Entri teks dan lokasi item ::

-- -- --

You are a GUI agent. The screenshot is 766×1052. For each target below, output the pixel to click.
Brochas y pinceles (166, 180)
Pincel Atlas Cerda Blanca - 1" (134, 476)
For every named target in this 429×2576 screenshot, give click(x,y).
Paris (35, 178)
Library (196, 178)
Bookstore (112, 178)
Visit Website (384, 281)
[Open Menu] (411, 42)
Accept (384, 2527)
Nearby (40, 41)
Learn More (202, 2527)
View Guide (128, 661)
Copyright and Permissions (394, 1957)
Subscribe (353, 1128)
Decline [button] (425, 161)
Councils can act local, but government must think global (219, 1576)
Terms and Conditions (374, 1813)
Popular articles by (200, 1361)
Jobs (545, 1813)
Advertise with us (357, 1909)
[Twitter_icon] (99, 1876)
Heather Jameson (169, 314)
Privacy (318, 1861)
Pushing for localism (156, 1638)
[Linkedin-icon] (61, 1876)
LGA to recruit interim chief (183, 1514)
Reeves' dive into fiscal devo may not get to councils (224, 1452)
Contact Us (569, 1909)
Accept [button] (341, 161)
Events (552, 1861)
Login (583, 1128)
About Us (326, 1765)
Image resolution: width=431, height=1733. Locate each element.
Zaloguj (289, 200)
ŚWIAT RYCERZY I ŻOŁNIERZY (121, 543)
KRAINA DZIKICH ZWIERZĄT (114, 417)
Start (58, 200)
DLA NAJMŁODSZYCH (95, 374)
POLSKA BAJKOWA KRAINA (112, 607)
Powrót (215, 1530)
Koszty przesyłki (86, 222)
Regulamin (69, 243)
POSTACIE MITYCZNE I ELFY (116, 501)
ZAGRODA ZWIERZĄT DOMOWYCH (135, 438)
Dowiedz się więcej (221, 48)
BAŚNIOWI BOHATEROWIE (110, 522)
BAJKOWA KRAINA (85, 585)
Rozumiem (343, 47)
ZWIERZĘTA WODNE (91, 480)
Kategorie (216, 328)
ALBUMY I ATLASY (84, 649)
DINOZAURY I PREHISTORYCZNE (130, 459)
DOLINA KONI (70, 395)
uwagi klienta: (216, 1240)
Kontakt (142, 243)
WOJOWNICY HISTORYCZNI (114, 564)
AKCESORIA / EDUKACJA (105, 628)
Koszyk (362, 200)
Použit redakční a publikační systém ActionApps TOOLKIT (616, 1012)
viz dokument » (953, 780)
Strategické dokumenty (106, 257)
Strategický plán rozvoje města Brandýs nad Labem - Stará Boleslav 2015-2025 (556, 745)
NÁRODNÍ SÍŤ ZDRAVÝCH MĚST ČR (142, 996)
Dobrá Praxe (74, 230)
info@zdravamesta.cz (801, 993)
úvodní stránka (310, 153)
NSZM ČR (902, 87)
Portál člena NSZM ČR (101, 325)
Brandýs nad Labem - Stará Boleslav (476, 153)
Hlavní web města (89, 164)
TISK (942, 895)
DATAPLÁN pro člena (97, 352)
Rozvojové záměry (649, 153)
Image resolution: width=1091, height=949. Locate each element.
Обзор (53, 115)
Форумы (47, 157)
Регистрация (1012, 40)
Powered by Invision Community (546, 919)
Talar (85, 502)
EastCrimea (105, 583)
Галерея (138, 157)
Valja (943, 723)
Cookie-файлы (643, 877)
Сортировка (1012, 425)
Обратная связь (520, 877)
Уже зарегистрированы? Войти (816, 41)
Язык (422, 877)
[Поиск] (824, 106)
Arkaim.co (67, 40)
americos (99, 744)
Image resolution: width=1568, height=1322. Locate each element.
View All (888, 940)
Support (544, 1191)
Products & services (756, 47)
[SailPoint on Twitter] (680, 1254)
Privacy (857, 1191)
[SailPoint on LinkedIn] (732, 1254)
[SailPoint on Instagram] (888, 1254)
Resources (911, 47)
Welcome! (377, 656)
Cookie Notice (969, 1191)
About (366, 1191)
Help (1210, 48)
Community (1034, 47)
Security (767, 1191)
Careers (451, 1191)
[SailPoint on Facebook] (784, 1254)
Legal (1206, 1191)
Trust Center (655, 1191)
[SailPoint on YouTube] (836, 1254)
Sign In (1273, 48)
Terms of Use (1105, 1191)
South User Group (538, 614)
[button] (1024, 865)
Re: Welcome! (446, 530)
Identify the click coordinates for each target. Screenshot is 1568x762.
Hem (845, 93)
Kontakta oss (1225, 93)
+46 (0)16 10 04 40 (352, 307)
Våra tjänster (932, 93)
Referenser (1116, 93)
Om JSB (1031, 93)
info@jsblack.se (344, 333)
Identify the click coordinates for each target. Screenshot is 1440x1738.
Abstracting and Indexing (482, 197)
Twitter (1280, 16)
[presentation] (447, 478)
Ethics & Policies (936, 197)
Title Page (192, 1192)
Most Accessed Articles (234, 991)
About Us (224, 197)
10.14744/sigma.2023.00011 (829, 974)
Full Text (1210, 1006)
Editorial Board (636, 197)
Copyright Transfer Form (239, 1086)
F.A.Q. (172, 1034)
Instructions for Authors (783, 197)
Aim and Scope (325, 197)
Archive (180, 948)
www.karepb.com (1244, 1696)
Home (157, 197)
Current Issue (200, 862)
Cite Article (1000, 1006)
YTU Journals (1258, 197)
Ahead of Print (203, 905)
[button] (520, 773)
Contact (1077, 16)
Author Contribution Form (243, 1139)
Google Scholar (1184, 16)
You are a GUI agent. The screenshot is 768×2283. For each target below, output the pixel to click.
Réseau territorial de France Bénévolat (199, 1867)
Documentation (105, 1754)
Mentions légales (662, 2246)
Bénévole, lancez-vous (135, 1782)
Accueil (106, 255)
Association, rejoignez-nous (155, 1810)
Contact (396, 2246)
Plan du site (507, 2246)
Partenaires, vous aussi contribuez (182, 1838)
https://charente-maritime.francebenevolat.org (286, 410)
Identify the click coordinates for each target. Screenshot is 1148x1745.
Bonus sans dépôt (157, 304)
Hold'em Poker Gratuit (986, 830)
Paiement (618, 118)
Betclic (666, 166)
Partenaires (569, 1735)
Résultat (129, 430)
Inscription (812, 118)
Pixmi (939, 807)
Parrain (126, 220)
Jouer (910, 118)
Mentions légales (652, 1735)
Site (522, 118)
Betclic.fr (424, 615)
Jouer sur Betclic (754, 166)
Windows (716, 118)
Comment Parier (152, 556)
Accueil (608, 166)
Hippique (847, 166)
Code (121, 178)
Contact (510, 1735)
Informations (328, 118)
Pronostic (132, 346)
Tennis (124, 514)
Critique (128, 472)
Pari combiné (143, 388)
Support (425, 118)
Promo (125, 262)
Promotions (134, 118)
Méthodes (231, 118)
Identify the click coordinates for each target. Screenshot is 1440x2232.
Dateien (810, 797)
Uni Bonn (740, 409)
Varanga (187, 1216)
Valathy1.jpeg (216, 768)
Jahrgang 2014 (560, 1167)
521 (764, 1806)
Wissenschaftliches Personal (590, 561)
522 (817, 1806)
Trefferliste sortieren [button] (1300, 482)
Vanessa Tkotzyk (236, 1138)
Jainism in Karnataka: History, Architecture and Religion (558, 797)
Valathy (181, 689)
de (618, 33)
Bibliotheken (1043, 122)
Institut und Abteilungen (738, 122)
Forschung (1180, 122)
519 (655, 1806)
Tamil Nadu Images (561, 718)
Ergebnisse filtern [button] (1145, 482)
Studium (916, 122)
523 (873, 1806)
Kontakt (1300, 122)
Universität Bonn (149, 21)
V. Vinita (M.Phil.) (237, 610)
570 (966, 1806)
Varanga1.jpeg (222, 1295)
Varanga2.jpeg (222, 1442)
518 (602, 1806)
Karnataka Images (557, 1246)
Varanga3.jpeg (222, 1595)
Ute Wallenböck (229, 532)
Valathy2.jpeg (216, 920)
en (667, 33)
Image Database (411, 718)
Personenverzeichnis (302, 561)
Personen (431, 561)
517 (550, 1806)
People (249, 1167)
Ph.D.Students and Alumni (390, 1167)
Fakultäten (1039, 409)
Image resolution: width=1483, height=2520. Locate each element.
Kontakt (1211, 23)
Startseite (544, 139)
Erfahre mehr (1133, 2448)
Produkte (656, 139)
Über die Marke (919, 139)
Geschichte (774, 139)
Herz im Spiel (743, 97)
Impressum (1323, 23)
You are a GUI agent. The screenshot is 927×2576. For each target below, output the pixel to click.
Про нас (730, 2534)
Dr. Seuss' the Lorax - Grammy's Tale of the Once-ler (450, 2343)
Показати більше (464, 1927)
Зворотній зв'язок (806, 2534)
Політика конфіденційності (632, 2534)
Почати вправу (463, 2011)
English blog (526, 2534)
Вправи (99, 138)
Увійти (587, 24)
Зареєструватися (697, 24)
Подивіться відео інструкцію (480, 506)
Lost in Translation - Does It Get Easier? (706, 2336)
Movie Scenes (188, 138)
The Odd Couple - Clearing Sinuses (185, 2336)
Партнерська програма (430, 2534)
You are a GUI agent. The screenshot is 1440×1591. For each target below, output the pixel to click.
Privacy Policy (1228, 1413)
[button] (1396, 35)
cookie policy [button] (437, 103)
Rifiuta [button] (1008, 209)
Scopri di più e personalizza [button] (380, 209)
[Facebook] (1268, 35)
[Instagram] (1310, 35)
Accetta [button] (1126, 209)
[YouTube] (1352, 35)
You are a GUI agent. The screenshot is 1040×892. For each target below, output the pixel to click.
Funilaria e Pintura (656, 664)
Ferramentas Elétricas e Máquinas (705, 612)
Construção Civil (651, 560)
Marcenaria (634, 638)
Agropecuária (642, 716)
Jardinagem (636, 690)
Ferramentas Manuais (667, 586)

-- -- --

Salin ulang tanpa perubahan baris-baris catatan dari baris yang memuat "Twitter (1280, 16)" sampai baris yang memuat "Google Scholar (1184, 16)", termasuk kedua baris tersebut.

Jawaban Latihan ::
Twitter (1280, 16)
[presentation] (447, 478)
Ethics & Policies (936, 197)
Title Page (192, 1192)
Most Accessed Articles (234, 991)
About Us (224, 197)
10.14744/sigma.2023.00011 (829, 974)
Full Text (1210, 1006)
Editorial Board (636, 197)
Copyright Transfer Form (239, 1086)
F.A.Q. (172, 1034)
Instructions for Authors (783, 197)
Aim and Scope (325, 197)
Archive (180, 948)
www.karepb.com (1244, 1696)
Home (157, 197)
Current Issue (200, 862)
Cite Article (1000, 1006)
YTU Journals (1258, 197)
Ahead of Print (203, 905)
[button] (520, 773)
Contact (1077, 16)
Author Contribution Form (243, 1139)
Google Scholar (1184, 16)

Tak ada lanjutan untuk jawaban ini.